= John Burnett (merchant) =

Scottish merchant and prize founder

John Burnett (1729–1784) was a Scottish merchant and founder of the Burnett prize.

==Biography==
Burnett was the son of an Aberdeen merchant, who belonged to the Scottish Episcopal Church. He entered business in 1750, his father having failed shortly before, and made a living in stocking-weaving and salmon-fishing. He and his brother paid off their father's debts, amounting to £7,000 or £8,000.

Burnett gave up attending public worship, but gave religious instruction to his servants. He was influenced by the example of John Howard the philanthropist, whom he probably met in 1776 in Scotland, and took an interest in charitable movements.

He owned the estate of Dens in Buchan, just outside Aberdeen.

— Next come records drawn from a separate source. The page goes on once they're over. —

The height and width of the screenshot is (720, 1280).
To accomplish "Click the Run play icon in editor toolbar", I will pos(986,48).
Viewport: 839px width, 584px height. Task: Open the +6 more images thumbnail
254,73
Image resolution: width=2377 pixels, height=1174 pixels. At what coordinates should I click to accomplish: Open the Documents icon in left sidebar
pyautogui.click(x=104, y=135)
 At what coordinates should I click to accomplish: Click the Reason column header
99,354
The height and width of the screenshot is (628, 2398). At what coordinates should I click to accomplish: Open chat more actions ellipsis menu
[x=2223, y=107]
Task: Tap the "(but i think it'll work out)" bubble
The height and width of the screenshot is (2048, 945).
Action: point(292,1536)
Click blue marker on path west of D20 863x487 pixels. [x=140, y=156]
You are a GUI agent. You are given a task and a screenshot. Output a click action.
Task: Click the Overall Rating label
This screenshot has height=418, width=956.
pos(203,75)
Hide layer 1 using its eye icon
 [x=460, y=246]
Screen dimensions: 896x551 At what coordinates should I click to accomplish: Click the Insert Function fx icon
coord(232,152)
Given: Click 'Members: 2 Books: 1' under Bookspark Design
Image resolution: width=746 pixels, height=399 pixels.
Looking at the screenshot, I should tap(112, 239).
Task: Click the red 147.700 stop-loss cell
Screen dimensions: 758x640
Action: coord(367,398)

He died unmarried on 9 November 1784. His brother inherited his estate. Monies were also left for two literary prizes and to the poor of Aberdeen.

==Legacy==
Burnett directed that part of his estate should be applied for the benefit of the poor of Aberdeen and the neighbourhood, and part to a fund for inoculation (the last was afterwards applied to vaccination). The remaining income was to accumulate for a period, and then to be given as a first and second prize for essays in proof of the existence of a supreme Creator, upon grounds both of reason and revelation. In 1815 the first prize was won by William Laurence Brown, and the second by John Bird Sumner, who became archbishop of Canterbury. In 1855 the first prize (£1,800) was won by the Rev. Robert A. Thomson, and the second by John Tulloch, later principal of St. Andrews. The funds were then applied to lectureships, on some branch of science, history, or archæology treated in illustration of natural theology. The first lectures under the new scheme were delivered at Aberdeen by Professor Stokes of Cambridge in November 1883.